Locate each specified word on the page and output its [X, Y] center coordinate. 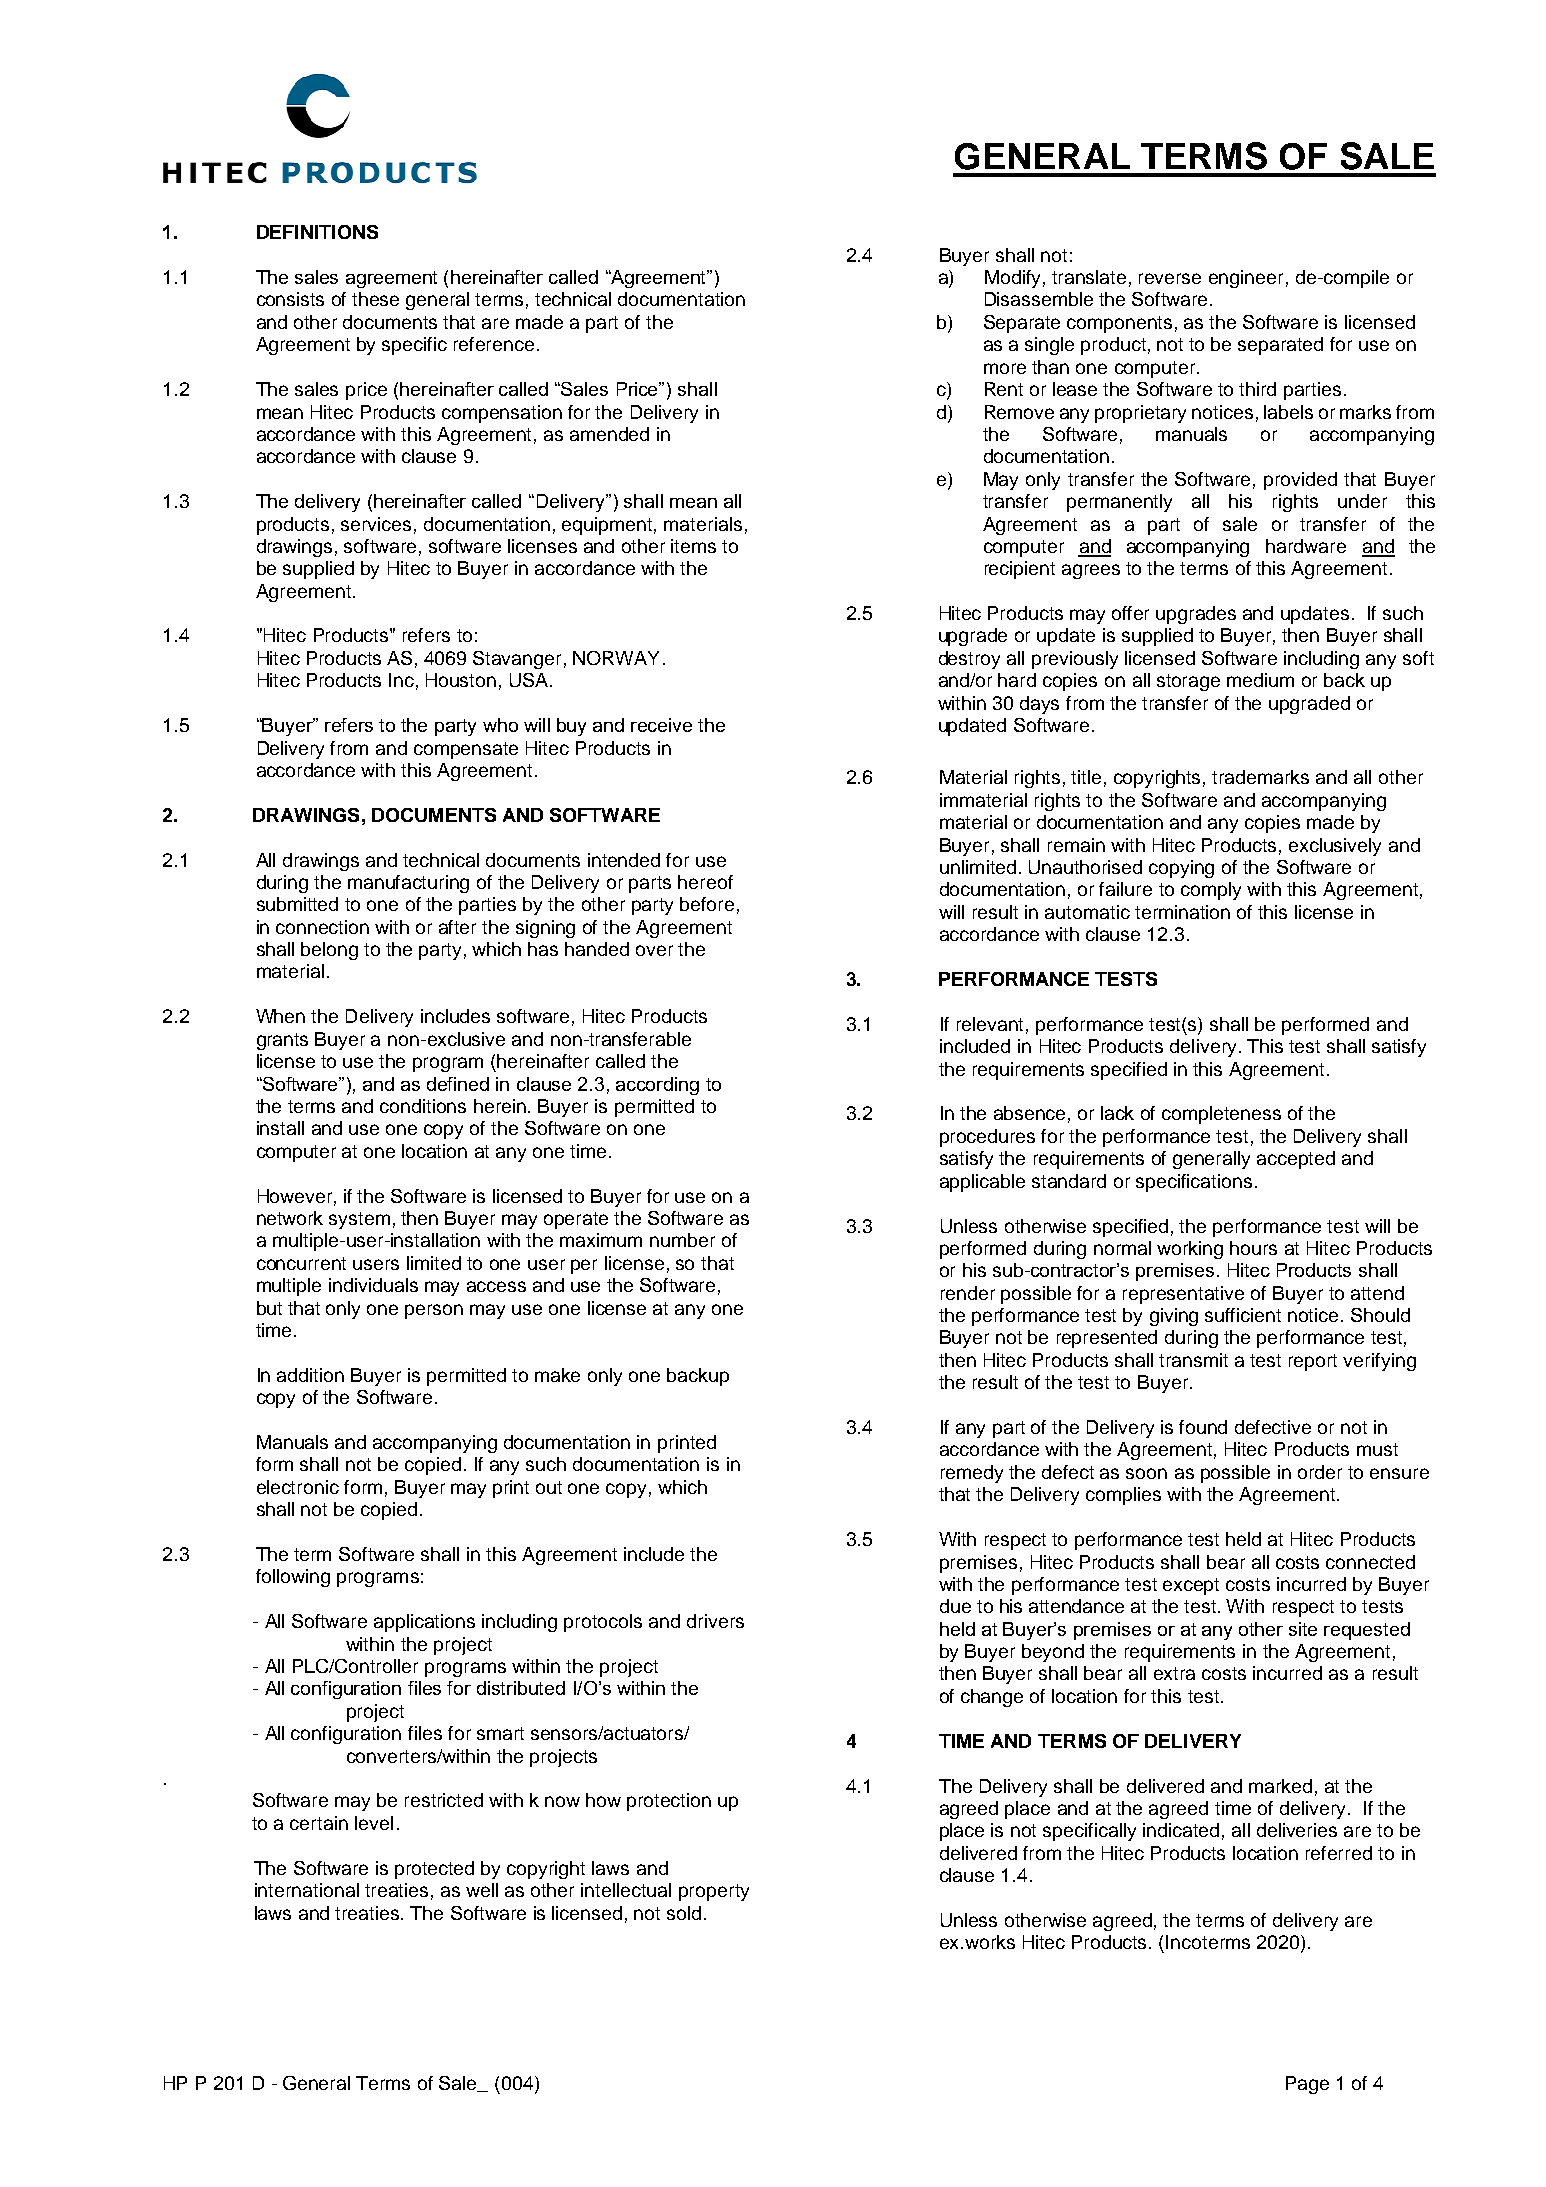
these [375, 299]
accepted [1296, 1160]
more [1005, 368]
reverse [1170, 278]
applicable [982, 1183]
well [482, 1890]
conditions [423, 1106]
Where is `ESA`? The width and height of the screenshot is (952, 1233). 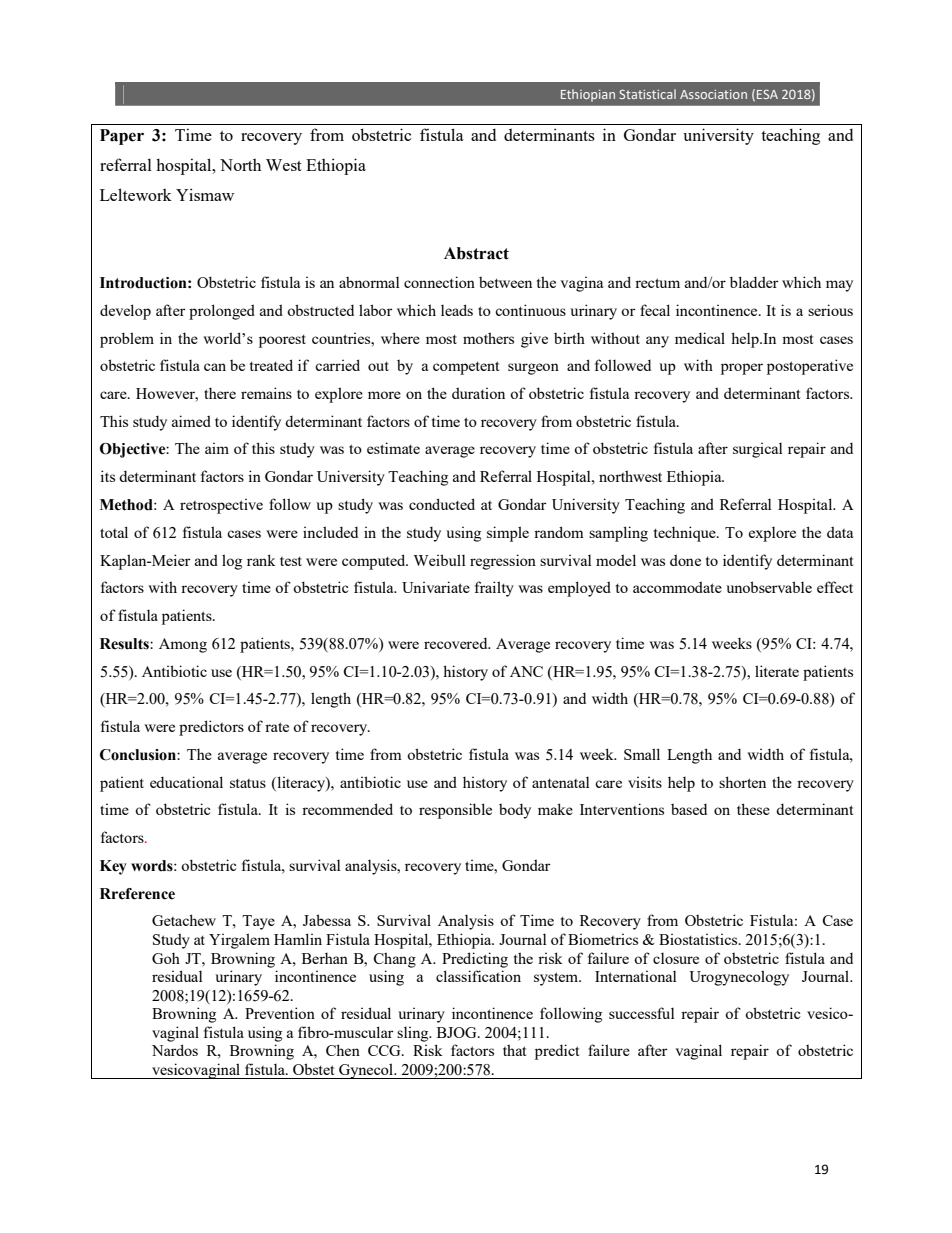
ESA is located at coordinates (767, 94).
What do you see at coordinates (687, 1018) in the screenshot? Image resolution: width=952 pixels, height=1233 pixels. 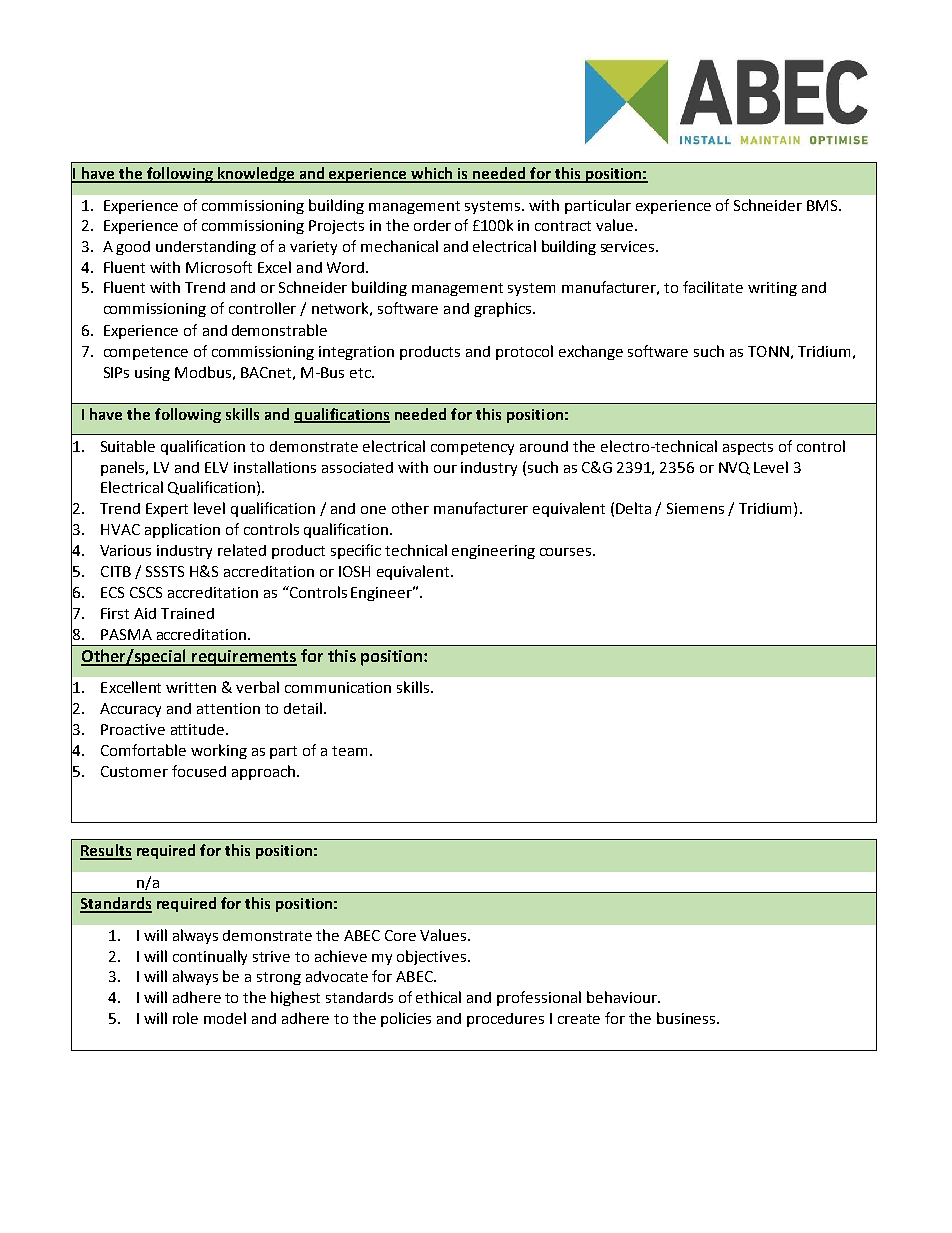 I see `business` at bounding box center [687, 1018].
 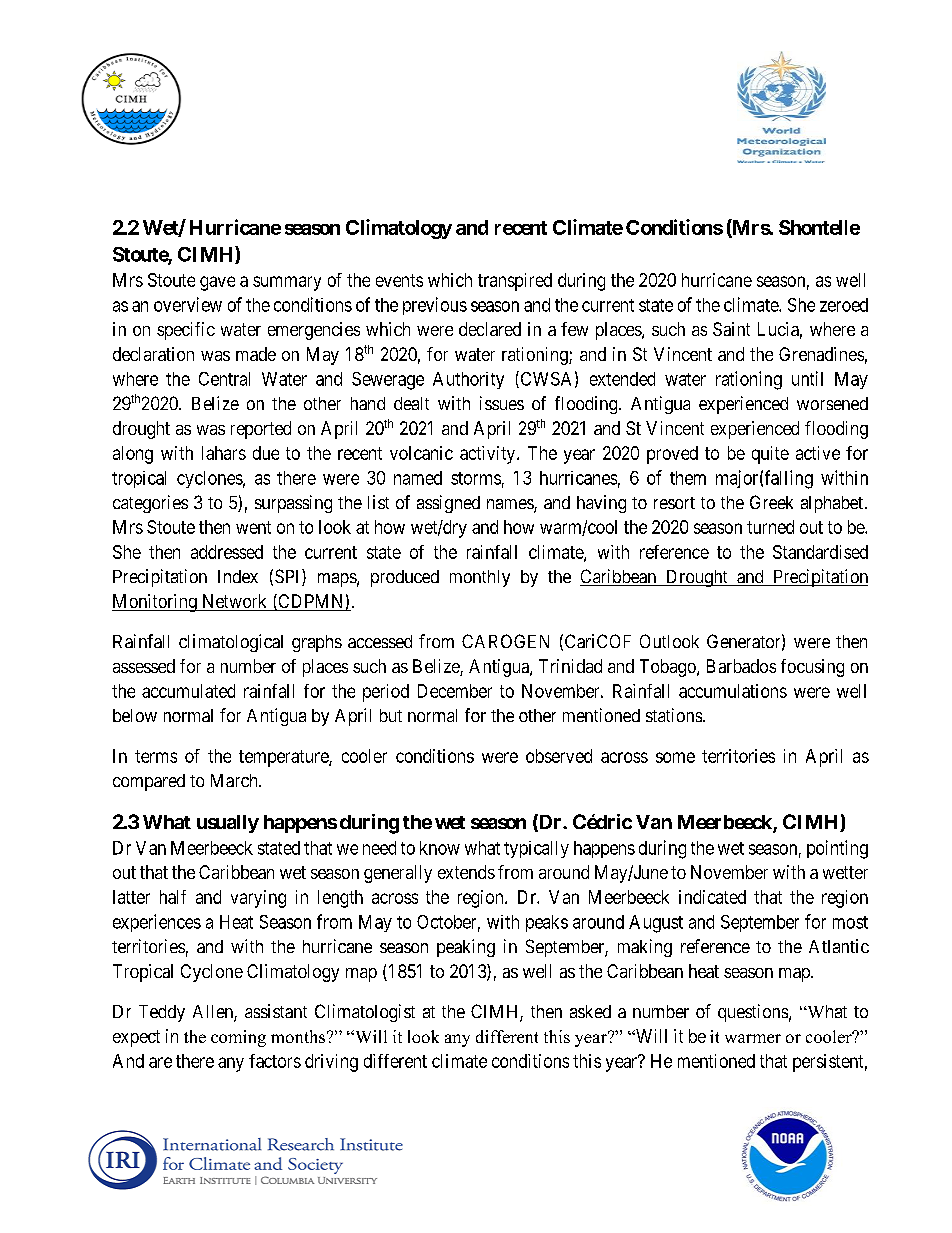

_ _ _ _

Exercise details ->
Output the lines from the entries exactly as they appear, starting at the line that contains "reverse [1170, 278]" and ending at the line that contains "ESA is located at coordinates (767, 94).", with both of those lines included and the pictures left out.

Written response ->
reverse [1170, 278]
applicable [982, 1183]
well [482, 1890]
conditions [423, 1106]
Where is `ESA`? The width and height of the screenshot is (952, 1233). 
ESA is located at coordinates (767, 94).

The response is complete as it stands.